The U.S.'s anti-Middle East grand security strategy is designed to preserve U.S. cross-border and cross-continental interests. Other non-regional countries, such as Britain and Russia, for instance, interpret it as a threat to their cross-border interests. Naturally, aggressive U.S. Middle East policies should be treated as a threat by all regional Muslim states. But this is not the case. How come? Why do some regional Arab states still welcome U.S. involvement in the region? Shouldn't these countries interact with powerful countries like Turkey and Iran to cooperate within a framework of a "regional dialogue forum" to thwart the games of the West and the U.S.?
Based on historical data and U.S. foreign policy blunders and crises under President Donald Trump, can we harbor hope that Trump will signal the end of a U.S. anti-Middle East grand security strategy?
The answers to these questions and similar ones lay in developments in contemporary history and the diplomatic culture of the regional states. However, the aim is to give a very brief chronological review of regional U.S. polices and, perhaps, to produce a road map to enable regional states to work together to prevent the continuation of U.S. regional polices.

=== WORK INSTRUCTIONS ===
a: Name every country mentioned in the commentary on U.S. Middle East strategy.
b: Answer these questions from the commentary on U.S. Middle East strategy:
(i) Which two non-regional countries are said to interpret the U.S. strategy as a threat to their cross-border interests?
(ii) Under which president are the U.S. foreign policy blunders and crises mentioned?
(iii) In what two things does the commentary say the answers to its questions lie?
The data that come next bear no relation to the commentary on U.S. Middle East strategy.

=== DATA ===
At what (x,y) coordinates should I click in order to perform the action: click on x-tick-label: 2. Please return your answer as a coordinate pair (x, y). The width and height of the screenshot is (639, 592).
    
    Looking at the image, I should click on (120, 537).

=== ANSWERS BY TASK ===
a: The United States, Britain, Russia, Turkey, Iran

b:
(i) Britain and Russia
(ii) Donald Trump
(iii) Developments in contemporary history and the diplomatic culture of the regional states